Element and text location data

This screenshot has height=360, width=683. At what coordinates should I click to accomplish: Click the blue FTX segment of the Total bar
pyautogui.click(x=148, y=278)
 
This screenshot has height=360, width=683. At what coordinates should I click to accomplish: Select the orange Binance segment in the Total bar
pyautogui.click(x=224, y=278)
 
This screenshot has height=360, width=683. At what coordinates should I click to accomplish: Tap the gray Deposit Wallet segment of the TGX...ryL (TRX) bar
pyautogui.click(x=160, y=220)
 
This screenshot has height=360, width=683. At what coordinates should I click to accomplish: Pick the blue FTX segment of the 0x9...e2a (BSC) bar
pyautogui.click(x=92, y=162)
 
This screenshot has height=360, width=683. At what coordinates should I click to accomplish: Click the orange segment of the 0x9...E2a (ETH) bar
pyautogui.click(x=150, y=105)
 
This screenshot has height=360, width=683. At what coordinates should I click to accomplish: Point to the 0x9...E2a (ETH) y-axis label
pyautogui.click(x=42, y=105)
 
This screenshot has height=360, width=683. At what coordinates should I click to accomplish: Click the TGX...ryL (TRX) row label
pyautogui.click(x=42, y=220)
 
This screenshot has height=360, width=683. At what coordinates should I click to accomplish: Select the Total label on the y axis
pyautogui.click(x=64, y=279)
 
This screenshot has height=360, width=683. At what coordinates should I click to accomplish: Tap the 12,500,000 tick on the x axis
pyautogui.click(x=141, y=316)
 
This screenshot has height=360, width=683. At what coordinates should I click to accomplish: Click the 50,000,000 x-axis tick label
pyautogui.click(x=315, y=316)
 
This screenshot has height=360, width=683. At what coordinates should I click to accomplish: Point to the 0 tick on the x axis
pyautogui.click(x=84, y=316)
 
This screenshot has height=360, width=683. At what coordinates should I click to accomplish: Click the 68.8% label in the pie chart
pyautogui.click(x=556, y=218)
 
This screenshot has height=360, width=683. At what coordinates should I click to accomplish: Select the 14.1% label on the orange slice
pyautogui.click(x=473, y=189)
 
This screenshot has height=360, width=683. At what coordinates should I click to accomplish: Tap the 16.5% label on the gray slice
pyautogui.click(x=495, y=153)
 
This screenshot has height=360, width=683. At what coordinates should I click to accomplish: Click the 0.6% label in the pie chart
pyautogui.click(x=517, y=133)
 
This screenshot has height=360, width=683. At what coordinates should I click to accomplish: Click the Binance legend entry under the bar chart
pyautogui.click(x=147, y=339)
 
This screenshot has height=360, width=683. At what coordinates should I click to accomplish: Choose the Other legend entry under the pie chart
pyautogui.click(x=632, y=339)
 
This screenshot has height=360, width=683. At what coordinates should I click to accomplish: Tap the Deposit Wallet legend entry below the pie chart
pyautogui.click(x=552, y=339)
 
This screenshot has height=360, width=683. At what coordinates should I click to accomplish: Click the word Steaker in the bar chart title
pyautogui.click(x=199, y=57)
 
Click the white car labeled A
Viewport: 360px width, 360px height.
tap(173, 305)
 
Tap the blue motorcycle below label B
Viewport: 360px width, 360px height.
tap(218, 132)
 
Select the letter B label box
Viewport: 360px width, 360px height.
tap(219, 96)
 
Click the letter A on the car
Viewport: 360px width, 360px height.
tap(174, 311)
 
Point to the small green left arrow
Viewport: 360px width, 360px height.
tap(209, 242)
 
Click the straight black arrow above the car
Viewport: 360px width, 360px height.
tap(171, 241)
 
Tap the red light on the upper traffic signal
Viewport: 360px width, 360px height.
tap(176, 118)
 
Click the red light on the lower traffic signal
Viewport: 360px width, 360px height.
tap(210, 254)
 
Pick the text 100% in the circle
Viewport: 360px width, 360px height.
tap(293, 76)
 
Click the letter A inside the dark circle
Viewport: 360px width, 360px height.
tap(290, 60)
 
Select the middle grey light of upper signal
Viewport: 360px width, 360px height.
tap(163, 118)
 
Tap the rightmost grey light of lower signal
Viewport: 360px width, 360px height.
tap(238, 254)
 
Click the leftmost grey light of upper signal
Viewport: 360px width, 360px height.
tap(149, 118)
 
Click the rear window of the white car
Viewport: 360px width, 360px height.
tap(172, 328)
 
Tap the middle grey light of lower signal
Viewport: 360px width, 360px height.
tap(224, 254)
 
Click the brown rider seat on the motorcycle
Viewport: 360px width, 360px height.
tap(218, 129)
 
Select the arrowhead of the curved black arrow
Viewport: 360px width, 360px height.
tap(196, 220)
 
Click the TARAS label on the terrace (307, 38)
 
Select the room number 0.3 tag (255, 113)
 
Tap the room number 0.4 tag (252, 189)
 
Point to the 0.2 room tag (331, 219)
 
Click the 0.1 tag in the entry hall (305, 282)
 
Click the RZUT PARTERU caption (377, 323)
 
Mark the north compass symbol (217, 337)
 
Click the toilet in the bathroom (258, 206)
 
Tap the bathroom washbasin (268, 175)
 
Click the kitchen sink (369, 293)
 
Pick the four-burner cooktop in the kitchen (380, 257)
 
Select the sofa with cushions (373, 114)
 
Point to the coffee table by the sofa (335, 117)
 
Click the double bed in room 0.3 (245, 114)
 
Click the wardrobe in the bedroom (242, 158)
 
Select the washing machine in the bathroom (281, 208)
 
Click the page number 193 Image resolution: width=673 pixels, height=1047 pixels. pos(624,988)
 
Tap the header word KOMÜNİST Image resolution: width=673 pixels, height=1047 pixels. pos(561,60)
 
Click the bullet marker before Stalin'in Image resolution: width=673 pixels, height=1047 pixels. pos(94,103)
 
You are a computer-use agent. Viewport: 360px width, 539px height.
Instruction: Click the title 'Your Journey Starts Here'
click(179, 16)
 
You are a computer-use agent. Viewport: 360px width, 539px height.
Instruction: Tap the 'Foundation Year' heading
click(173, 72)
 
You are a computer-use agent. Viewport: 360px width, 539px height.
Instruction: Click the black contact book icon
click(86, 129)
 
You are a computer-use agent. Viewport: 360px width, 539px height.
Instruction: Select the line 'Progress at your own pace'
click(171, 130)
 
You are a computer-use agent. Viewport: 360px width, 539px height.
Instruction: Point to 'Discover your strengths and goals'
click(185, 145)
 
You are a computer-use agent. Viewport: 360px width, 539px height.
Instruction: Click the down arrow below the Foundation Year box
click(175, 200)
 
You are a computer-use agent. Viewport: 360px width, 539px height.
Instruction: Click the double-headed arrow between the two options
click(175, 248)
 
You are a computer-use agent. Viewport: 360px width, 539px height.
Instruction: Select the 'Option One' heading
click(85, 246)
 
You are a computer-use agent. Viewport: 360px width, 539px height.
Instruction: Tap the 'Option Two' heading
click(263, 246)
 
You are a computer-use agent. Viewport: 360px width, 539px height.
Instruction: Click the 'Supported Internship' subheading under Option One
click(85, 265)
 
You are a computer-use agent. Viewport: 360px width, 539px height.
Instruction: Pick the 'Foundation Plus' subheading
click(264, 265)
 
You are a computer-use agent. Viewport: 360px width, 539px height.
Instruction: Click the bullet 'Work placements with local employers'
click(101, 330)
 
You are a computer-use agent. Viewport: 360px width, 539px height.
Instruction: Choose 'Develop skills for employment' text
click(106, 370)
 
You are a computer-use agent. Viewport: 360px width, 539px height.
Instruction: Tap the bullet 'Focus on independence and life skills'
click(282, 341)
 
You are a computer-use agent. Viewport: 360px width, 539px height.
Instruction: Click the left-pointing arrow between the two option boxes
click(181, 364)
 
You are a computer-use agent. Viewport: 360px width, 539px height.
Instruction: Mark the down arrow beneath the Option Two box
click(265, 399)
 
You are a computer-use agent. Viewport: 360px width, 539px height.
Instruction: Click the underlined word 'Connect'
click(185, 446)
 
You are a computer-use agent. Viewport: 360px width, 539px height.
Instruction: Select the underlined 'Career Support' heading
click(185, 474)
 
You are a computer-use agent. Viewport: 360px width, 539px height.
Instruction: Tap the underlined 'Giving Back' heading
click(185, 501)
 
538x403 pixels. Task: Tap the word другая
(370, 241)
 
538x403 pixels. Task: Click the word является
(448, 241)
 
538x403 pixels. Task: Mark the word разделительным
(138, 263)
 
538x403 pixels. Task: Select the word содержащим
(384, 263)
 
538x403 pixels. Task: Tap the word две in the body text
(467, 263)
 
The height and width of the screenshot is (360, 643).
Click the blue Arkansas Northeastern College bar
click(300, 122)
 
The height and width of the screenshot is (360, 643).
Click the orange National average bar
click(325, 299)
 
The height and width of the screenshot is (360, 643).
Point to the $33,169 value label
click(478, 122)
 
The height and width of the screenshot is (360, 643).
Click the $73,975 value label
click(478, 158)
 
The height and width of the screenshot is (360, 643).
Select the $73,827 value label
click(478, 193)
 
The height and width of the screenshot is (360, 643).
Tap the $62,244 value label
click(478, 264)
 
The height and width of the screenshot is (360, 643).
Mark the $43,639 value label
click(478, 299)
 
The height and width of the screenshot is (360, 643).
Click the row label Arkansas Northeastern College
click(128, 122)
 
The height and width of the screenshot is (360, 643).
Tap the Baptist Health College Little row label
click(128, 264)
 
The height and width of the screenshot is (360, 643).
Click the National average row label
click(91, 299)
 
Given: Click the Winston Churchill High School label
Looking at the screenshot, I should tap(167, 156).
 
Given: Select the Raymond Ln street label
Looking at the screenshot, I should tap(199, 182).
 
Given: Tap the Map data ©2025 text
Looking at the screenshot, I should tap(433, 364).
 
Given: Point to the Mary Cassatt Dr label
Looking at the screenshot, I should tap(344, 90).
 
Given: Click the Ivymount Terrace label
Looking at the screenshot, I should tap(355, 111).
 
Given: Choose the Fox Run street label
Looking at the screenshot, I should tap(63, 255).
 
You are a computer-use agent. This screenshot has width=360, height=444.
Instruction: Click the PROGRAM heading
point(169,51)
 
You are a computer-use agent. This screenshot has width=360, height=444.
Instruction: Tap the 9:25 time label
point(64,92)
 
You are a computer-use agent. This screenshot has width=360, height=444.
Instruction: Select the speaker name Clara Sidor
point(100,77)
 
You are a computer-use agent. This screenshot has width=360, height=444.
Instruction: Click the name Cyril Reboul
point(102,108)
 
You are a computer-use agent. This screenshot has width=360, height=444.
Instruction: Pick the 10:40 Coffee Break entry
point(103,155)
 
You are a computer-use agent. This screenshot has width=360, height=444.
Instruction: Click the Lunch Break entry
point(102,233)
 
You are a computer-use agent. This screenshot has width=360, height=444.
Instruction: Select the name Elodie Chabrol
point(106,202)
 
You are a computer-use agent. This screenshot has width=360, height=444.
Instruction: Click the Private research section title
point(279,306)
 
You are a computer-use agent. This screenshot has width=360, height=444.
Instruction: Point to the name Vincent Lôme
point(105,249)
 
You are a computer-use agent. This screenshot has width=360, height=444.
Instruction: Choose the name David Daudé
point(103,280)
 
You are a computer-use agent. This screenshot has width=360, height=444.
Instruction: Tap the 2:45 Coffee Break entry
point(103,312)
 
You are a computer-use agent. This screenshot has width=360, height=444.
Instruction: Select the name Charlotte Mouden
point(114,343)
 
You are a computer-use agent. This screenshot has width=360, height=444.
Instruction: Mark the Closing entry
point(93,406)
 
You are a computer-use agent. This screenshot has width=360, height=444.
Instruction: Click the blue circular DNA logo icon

* Aim *
Update the lines of the material starting at the line that contains "Click the toilet in the bathroom (258, 206)" and ending at the line that contains "click(263, 246)". Replace "bathroom" with "washroom" and leave everything else unchanged.

* Output for this exercise *
Click the toilet in the washroom (258, 206)
 
Tap the washroom washbasin (268, 175)
 
Click the kitchen sink (369, 293)
 
Pick the four-burner cooktop in the kitchen (380, 257)
 
Select the sofa with cushions (373, 114)
 
Point to the coffee table by the sofa (335, 117)
 
Click the double bed in room 0.3 (245, 114)
 
Click the wardrobe in the bedroom (242, 158)
 
Select the washing machine in the washroom (281, 208)
 
Click the page number 193 Image resolution: width=673 pixels, height=1047 pixels. pos(624,988)
 
Tap the header word KOMÜNİST Image resolution: width=673 pixels, height=1047 pixels. pos(561,60)
 
Click the bullet marker before Stalin'in Image resolution: width=673 pixels, height=1047 pixels. pos(94,103)
 
You are a computer-use agent. Viewport: 360px width, 539px height.
Instruction: Click the title 'Your Journey Starts Here'
click(179, 16)
 
You are a computer-use agent. Viewport: 360px width, 539px height.
Instruction: Tap the 'Foundation Year' heading
click(173, 72)
 
You are a computer-use agent. Viewport: 360px width, 539px height.
Instruction: Click the black contact book icon
click(86, 129)
 
You are a computer-use agent. Viewport: 360px width, 539px height.
Instruction: Select the line 'Progress at your own pace'
click(171, 130)
 
You are a computer-use agent. Viewport: 360px width, 539px height.
Instruction: Point to 'Discover your strengths and goals'
click(185, 145)
 
You are a computer-use agent. Viewport: 360px width, 539px height.
Instruction: Click the down arrow below the Foundation Year box
click(175, 200)
 
You are a computer-use agent. Viewport: 360px width, 539px height.
Instruction: Click the double-headed arrow between the two options
click(175, 248)
 
You are a computer-use agent. Viewport: 360px width, 539px height.
Instruction: Select the 'Option One' heading
click(85, 246)
 
You are a computer-use agent. Viewport: 360px width, 539px height.
Instruction: Tap the 'Option Two' heading
click(263, 246)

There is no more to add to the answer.